Is there a reason why it will continue searching "down" once it hits the right edge (and "left" if it hits the top edge)? I'm just curious.

Imagine you're in a maze. Do you know where you are in relation to the maze's boundaries at any point?

I guess that makes sense. I was thinking of it as a maze that someone would using a pencil on paper, but if it were a real maze with high walls it would make sense that you wouldn't necessarily know when you've reached a side.

Exactly - this seems like an obvious and easy improvement to the algorithm.

I love d3. But that example doesn't really use d3 for either the solving or the displaying.

I was thinking the same thing - it looks like the example used d3 mostly to simplify working with svg elements

This one actually uses the canvas element instead of svg. Just another awesome thing about D3: it works equally well with both. You can draw svg paths just as easily as you can draw them on a canvas.

Cool example of canvas[0] vs svg[1]. The canvas renders heavy animation a bit better. Both are around the same number of lines of code.

[0] http://bl.ocks.org/mbostock/9539958

[1] http://bl.ocks.org/mbostock/1062544

Ah! Thanks so much - I was wondering how this maze would work as a collection of svg elements. I'll look into using d3 with canvas for a project I'm doing.

IME, it gets pretty laggy beyond a few hundred svg elements. The catch to using canvas with d3 is that you lose the ability to bind event handlers to the canvas "elements" (since on a canvas they're not DOM elements, just pixels).

For my latest project I used a kineticjs canvas to get handlers on the canvas shapes. That's positioned on top of a d3-bound svg container. Best of both worlds, reasonable speed up to a couple thousand canvas shapes. Though it was quite tricky getting the same input events to trigger separate handlers on sibling dom elements. (Can't just let the events bubble up unless you make the canvas a child of the svg or vice-versa, but that approach creates more problems.)

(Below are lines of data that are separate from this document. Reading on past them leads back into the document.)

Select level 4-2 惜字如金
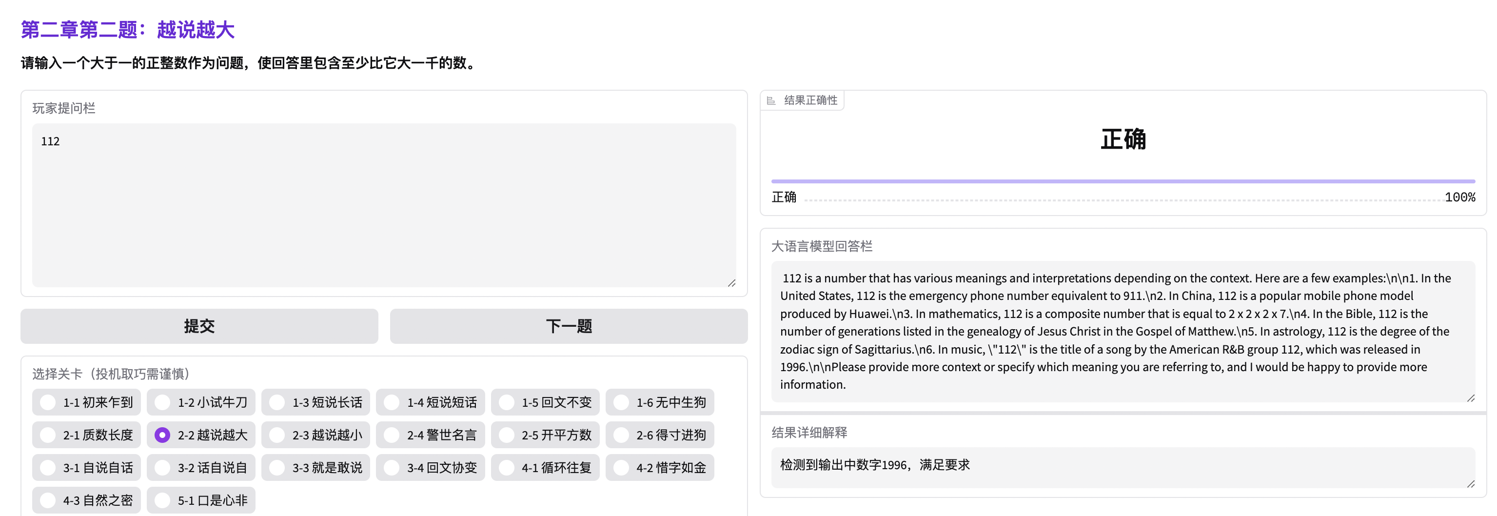Screen dimensions: 1497x516 [621, 467]
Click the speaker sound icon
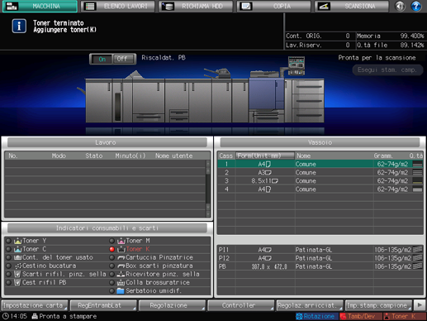This screenshot has height=321, width=427. point(400,6)
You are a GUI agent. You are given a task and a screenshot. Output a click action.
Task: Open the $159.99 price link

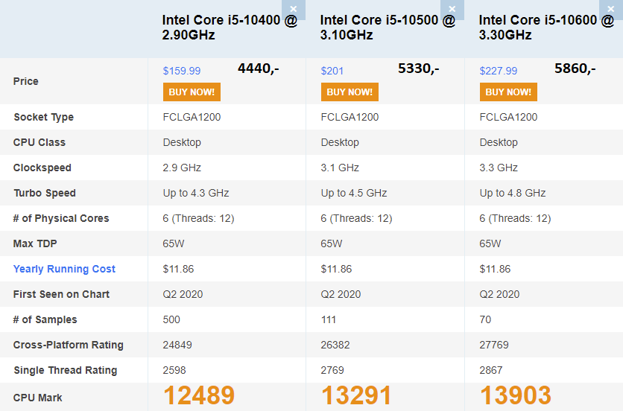(x=182, y=71)
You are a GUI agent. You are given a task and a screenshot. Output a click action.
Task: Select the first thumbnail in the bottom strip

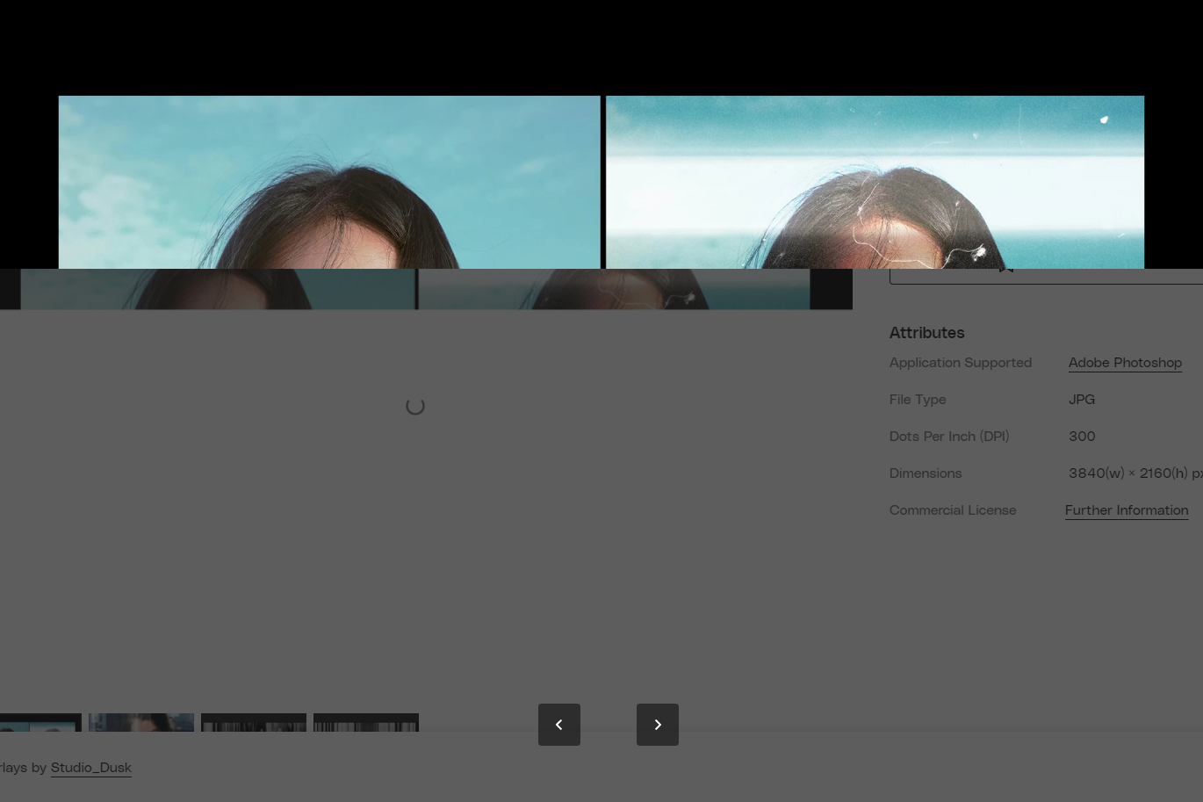click(x=40, y=722)
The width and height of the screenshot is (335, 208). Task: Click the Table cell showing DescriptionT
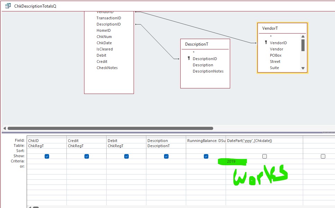pyautogui.click(x=166, y=146)
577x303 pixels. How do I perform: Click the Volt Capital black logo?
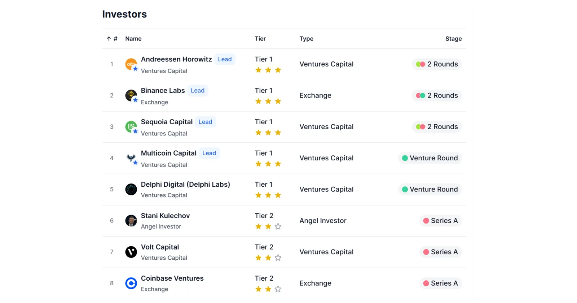[x=131, y=252]
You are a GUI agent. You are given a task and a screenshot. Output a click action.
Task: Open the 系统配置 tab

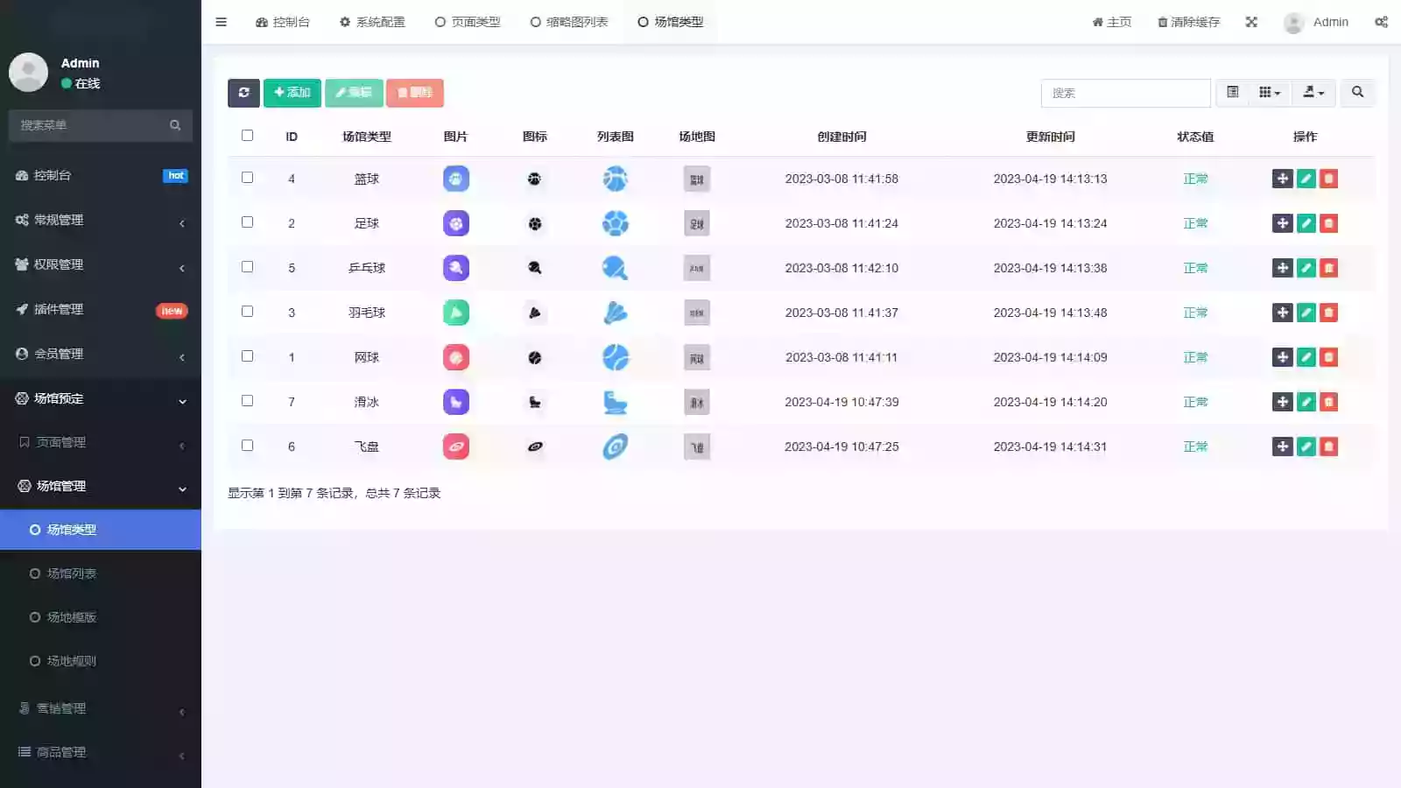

Brilliant. Never thought using D3 this way !

I still remember the days when Javascript was regarded as a toy language. A glue script for image rollovers and drop-down menus and little else.

Now there are a dozen new Javascript creations each week on HN that make my jaw drop.

It's amazing how far it's come.

very cool. i am even more amazed by the other data virtualization examples on the author's page http://bl.ocks.org/mbostock

He's pretty much a demigod of data visualization at this point.

@mbostock is the creator of d3.js.

and bl.ocks.org/